-- Start of READING TEXT --
Have any of you watched his youtube videos? He is a nut. I don't like using such language, but in his case, there is really no other way to put it.

As for Religion, every human civilization that we know of has a religion, a creation story, and various rules. I've never heard of a civilization without religion, anyway. Correct me if I'm mistaken.

The interesting thing is that they are all different. For instance, Christianity didn't pop up independently in multiple locations. As far as I know, no religion has independently flowered in multiple locations. It would have been interesting if the first Europeans to reach the Rocky Mountains found Native Americans practicing Christianity, or any other geographically separated spiritual faith.

If you want to date a rock, there are a number of methods. If 5 independent methods all arrive at the same date, you can be pretty sure that it is correct. Independent verification of evidence is always a good thing.

I'm not aware of this ever happening with any specific faith.
JEleazarian

Trad climber
Fresno CA
Dec 24, 2015 - 10:15am PT

From MikeL's post of Dec 22, 2015 - 06:46pm PT
Ed: Economics is a sub-discipline of ecology even if we somehow resist the notion, but remember that ecology is the study of the interactions among organisms and their environment, where as economics studies the factors determining the production and consumption of goods and services, that is, the interactions among humans and their environment (from which the raw products are acquired, including energy).

Mike: I’m expecting that JEleazarian is going to be responding to this notion or definition. I hope he does, anyway.

Inviting me to post is like waving a cape in front of a bull. In this case, I think Ed stated it pretty well, even if his somewhat imperialistic definition of "ecology" includes all of the social sciences. Economics studies the allocation of goods and services, which certainly makes it an element of ecology.

Of course, all of this begs the question of whether that relationship is predestined or subject to free will of the actors. . . .

John
JEleazarian

Trad climber
Fresno CA
Dec 24, 2015 - 10:31am PT
I'm not aware of this [ independent verification of evidence] ever happening with any specific faith.
-- End of READING TEXT --
-- Start of EXTRACTED RECORDS --
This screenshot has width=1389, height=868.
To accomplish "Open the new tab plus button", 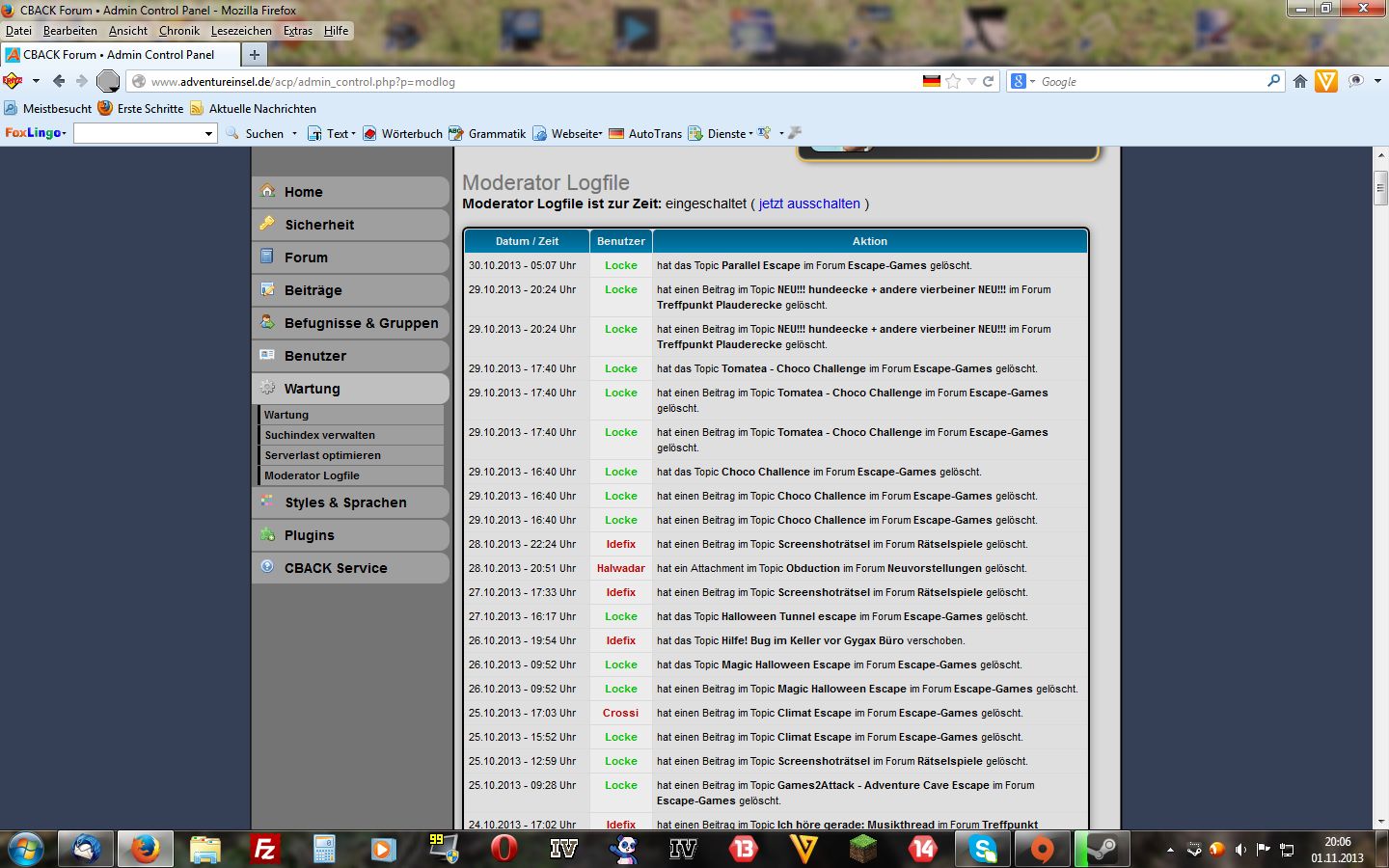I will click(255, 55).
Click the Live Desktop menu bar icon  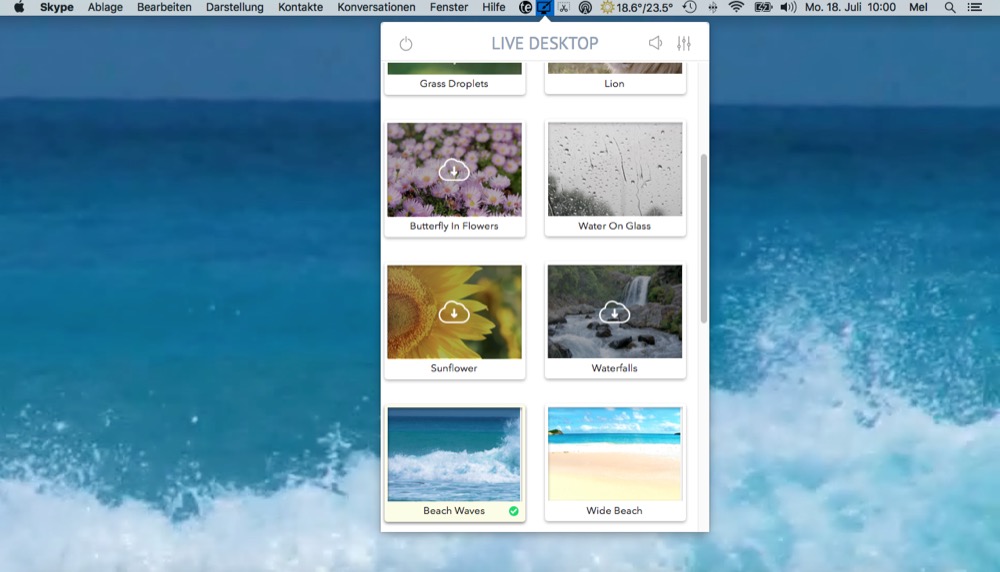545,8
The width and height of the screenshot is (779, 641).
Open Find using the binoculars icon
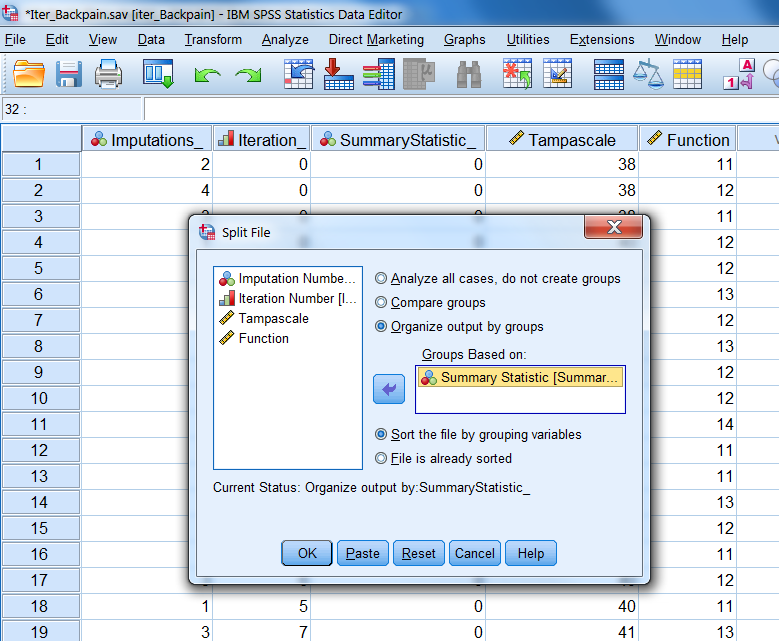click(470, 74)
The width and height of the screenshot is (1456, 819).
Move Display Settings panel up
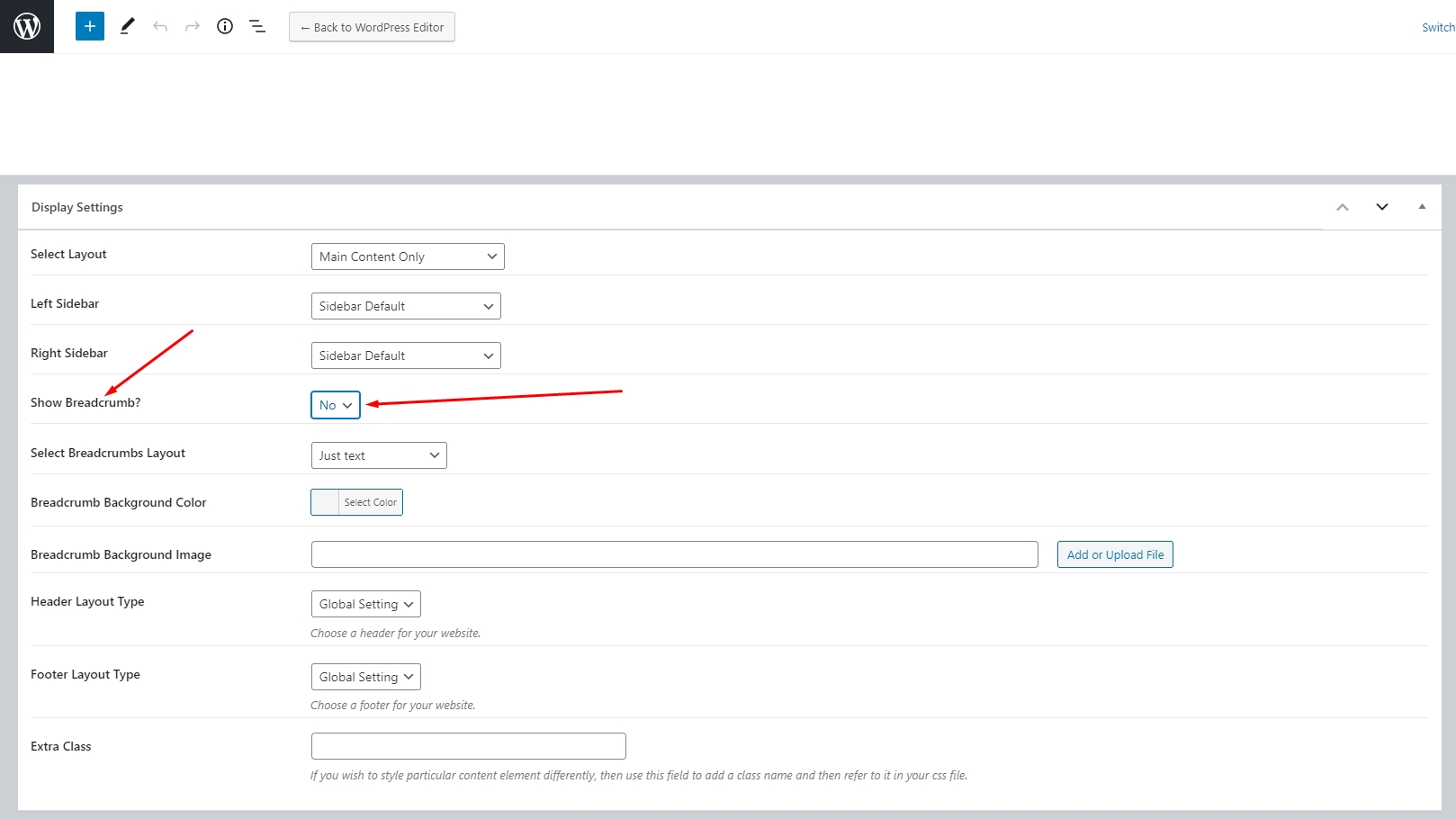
-- End of EXTRACTED RECORDS --
[EXERCISE DIRECTIONS] Reproduce the passage of the forum posts between "If you want" and "this ever happening with any specific faith.", inclusive. Nothing in the records is needed for what comes next.

[SOLUTION TO THIS TASK]
If you want to date a rock, there are a number of methods. If 5 independent methods all arrive at the same date, you can be pretty sure that it is correct. Independent verification of evidence is always a good thing.

I'm not aware of this ever happening with any specific faith.